— Given request —
Answer these from the passage on poverty in Maryland:
(a) What was the poverty rate in America in 2017?
(b) In 2016, below what income did the federal government count a family of four with two children as poor?
(c) What percentage of Marylanders lived at or below the ALICE threshold in 2016?

— Source extract —
——————————

In a recent discussion about concentrated poverty and our public schools, a colleague mentioned that, “poverty was going down anyway,” in an attempt to de-emphasize the need for greater education funding. And he’s not wrong. Poverty in America has decreased some since the 2008 economic crash, dropping to 12.3 percent in 2017 from 13.2 percent a decade earlier.
But there are still millions of Americans — and thousands right here in Maryland — struggling under the weight and strain of economic disparity, many of them children. And official definitions of poverty often don’t reflect the reality of day to day life.
In 2016, for example, the federal government defined a family of four with two children as poor if their income was under $24,339. Think about that: How different would your life look if all your clothing, meals, housing, electricity, entertainment, etc. had to be covered by $24,339 a year.
Meanwhile, a study from the United Way, called ALICE (an acronym for Asset Limited, Income Constrained, Employed) showed a family of four in Maryland actually needs at least $69,672 a year in order to afford a modest living, taking into account the cost of housing, child care, technology and taxes, among other basic requirements.
In 2016, 10 percent of Marylanders lived in poverty by the federal definition, but 38 percent lived at or below the ALICE threshold.

——————————

— Extracted information —

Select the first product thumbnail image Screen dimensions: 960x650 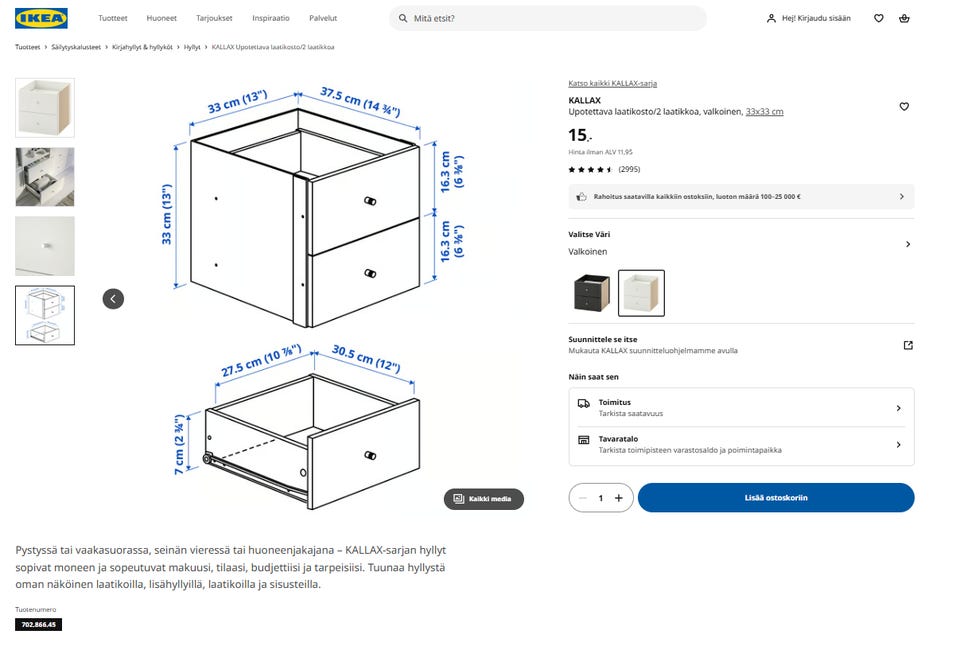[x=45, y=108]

——————————

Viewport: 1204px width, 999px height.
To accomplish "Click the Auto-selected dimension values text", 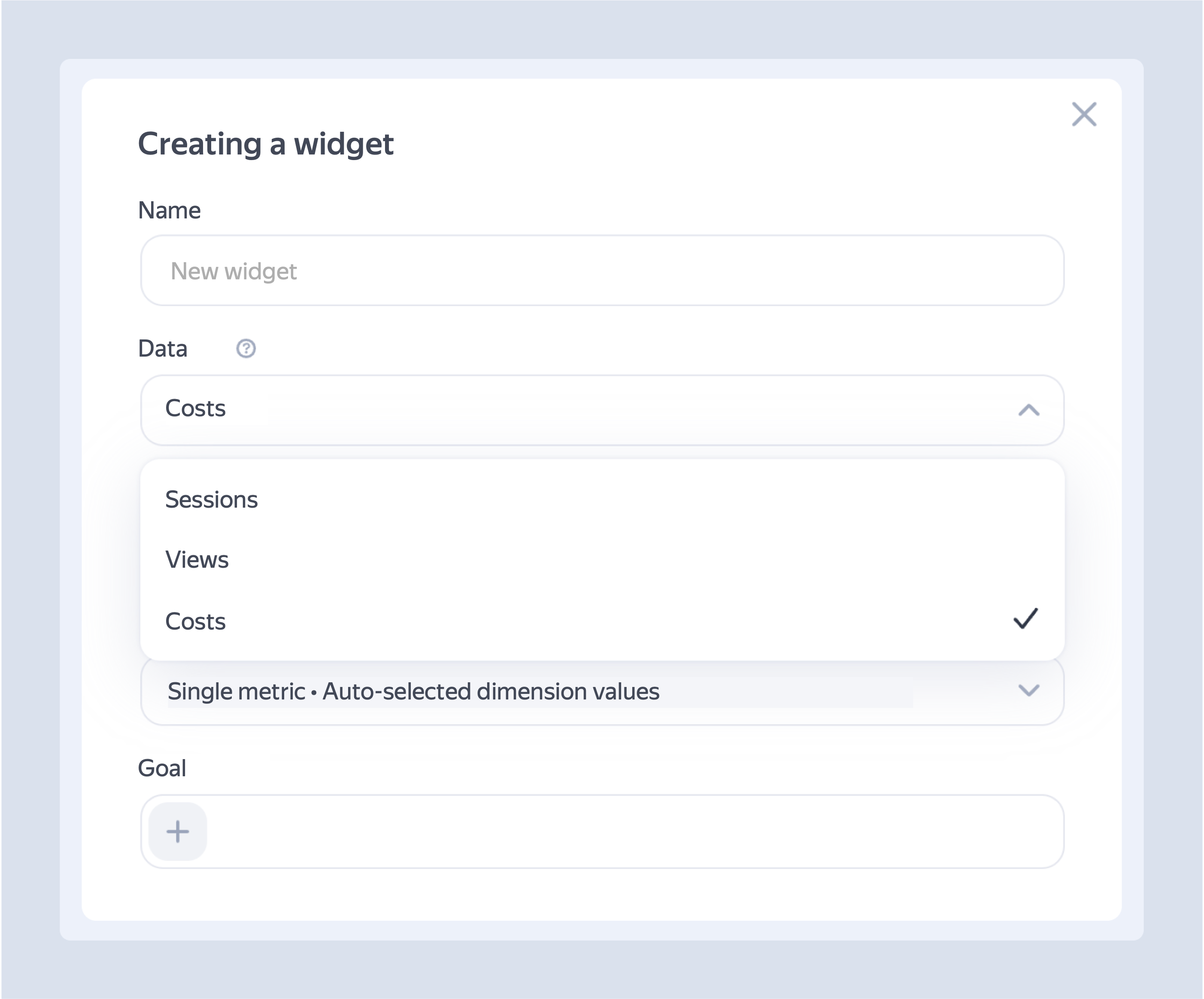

——————————

— The response —
(a) 12.3 percent
(b) $24,339
(c) 38 percent